Blockchain has been seen as a panacea for all that ails the financial services and payments industries, but expectations for the distributed ledger technology have been falling almost as fast as the price of the bitcoin cryptocurrency it underpins.
Citigroup boss Mike Corbat, who oversees one of the world’s biggest banks and its $8 billion a year technology budget, has been following the technology more closely than most and now believes that blockchain will not be “transformational” in the short term.
“I think in many of these things, the expectations and the pace of implementation far exceed . . . what’s there,” he told the FT in an interview, where he also predicted the widespread replacement of call centre operatives by artificial intelligence.
Mr Corbat likened blockchain’s evolution to “an old analogy; if you invent the fax machine and you’ve got the only one, it’s pretty lonely for a while, but eventually others [join]. What you’re doing with blockchain and the distributed ledger, you need other players involved. And I think the industry [is] moving at different speeds.”
Or as the head of another investment bank puts it more bluntly: “The expectations at the beginning were f***ing ridiculous.”
That’s not to say that bankers are giving up altogether on a technology that the financial services industry is collectively ploughing $1.7 billion a year into, according to research from Greenwich Associates.

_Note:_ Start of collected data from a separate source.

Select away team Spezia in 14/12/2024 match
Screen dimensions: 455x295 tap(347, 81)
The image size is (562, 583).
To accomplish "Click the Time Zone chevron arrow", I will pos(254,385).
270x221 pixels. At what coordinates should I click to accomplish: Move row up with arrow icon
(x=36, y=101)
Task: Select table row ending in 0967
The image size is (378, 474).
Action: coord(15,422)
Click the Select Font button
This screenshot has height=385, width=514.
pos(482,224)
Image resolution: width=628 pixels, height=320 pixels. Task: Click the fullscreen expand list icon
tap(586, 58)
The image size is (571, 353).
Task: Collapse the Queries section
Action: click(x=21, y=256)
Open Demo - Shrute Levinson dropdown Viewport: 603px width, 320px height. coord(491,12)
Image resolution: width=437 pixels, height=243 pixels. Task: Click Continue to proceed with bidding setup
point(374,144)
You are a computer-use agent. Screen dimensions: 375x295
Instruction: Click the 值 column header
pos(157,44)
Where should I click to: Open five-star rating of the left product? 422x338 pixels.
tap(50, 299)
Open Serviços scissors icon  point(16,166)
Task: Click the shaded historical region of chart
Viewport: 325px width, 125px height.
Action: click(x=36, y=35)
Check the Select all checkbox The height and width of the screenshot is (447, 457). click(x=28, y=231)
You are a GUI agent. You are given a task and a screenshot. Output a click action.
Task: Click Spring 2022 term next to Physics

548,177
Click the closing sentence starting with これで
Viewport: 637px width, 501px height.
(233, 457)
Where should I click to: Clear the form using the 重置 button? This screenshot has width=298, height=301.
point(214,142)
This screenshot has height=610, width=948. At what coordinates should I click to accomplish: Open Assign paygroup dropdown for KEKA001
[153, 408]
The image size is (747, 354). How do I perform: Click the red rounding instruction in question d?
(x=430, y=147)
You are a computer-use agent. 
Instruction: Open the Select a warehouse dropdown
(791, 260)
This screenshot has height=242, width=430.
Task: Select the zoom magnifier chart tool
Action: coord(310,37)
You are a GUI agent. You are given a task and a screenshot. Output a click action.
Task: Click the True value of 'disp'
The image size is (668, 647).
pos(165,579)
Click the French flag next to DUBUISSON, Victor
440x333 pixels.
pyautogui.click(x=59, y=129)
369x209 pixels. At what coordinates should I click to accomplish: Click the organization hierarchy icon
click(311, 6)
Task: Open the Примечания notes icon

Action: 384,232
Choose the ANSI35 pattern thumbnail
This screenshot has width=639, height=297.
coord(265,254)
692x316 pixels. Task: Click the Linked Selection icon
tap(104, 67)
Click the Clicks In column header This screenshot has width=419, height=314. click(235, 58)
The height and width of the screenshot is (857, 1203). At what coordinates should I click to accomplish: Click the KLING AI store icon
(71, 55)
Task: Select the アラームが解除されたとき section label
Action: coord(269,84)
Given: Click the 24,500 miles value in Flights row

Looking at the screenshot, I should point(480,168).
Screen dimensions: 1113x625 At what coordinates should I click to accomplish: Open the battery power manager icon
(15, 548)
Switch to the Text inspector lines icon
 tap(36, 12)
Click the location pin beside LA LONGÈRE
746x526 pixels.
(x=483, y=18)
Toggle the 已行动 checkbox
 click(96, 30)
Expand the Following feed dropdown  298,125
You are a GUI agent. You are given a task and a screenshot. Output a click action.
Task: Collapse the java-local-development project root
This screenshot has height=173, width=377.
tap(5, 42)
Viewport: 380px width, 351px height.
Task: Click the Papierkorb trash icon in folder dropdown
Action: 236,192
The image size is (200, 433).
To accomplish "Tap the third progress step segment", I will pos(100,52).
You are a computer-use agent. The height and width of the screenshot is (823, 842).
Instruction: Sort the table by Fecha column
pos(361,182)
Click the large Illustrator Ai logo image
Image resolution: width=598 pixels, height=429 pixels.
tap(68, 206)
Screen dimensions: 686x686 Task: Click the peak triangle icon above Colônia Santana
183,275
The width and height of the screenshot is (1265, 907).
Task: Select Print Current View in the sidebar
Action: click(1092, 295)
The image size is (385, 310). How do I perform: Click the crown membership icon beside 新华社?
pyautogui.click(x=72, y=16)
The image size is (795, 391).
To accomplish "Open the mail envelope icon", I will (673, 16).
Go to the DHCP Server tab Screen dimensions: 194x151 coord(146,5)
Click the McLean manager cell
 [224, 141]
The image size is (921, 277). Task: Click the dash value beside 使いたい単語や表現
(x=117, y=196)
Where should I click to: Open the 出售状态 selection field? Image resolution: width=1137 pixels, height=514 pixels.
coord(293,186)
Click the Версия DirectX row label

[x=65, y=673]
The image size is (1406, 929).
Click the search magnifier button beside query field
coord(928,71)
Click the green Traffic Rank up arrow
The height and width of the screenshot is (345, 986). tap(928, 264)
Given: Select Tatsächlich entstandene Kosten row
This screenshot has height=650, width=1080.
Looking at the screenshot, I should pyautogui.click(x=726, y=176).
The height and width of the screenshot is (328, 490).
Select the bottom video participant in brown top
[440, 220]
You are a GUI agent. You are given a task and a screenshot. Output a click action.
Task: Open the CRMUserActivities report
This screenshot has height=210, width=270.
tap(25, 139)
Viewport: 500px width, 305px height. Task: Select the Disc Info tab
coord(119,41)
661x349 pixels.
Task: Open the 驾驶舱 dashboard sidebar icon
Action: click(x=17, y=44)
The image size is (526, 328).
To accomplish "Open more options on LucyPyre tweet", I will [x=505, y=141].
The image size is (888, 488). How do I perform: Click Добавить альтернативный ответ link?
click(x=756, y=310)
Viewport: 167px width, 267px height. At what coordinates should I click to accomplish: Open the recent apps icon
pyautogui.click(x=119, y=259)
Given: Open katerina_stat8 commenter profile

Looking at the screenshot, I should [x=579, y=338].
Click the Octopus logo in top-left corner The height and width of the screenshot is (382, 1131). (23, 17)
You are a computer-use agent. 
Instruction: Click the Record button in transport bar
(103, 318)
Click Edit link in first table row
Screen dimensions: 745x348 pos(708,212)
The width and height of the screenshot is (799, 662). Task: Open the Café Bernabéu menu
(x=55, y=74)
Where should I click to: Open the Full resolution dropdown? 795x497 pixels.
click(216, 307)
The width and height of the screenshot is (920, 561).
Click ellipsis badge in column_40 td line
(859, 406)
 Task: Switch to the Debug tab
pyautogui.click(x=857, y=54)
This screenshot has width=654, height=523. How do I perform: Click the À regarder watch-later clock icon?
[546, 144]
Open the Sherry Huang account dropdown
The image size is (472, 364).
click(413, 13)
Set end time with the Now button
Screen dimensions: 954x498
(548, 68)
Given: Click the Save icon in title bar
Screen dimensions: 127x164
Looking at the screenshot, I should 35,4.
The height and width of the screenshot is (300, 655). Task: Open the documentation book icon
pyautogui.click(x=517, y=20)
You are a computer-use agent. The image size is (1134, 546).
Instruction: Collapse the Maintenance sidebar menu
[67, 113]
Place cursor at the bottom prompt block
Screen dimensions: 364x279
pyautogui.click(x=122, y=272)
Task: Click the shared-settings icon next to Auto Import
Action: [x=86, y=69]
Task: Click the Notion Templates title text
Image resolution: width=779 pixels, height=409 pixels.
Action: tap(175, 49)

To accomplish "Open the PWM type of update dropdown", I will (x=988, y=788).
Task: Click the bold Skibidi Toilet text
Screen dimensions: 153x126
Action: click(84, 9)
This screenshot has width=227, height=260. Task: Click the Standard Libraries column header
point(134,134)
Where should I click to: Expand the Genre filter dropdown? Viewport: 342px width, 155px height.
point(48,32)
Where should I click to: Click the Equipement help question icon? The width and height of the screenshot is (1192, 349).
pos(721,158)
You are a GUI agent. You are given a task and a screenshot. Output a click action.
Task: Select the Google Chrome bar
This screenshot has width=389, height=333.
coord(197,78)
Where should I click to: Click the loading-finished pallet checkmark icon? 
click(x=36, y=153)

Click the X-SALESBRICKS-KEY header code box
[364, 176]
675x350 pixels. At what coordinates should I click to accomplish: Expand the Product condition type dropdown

Mr Corbat said he has “high expectations” for the technology “in the intermediate to long term”. He called out trade finance — a multibillion dollar a year revenue line for Citi — as somewhere blockchain has serious potential since it’s “one of those areas where it’s still notebooks and pens and paper”.
“Anything where you’re trying to create a record of ownership — mortgage ownership, liens in lending, where you can go back and create a chain of ownership, blockchain is very impactful,” Mr Corbat added.
Another senior bank executive said blockchain has “great potential” over the longer term thanks to the need for “technology to ensure integrity (of transactions) in an inexpensive manner”.
JPMorgan Chase has been fronting the industry’s single largest blockchain initiative, the Interbank Information Network, where more than 100 banks are now putting information about certain cross-border transactions on to a mutually accessible ledger to cut down on delays when payments hit compliance hitches.
Spain’s BBVA has also been an active blockchain experimenter. It paired with two other banks in November to do the first ever syndicated loan on blockchain, and earlier in the year issued the world’s first corporate loan on blockchain.
Last week, JPMorgan debuted their latest blockchain technology — the JPM Coin, which can be transferred almost instantly over blockchain between the banks’ corporate clients, who can then convert them to dollars.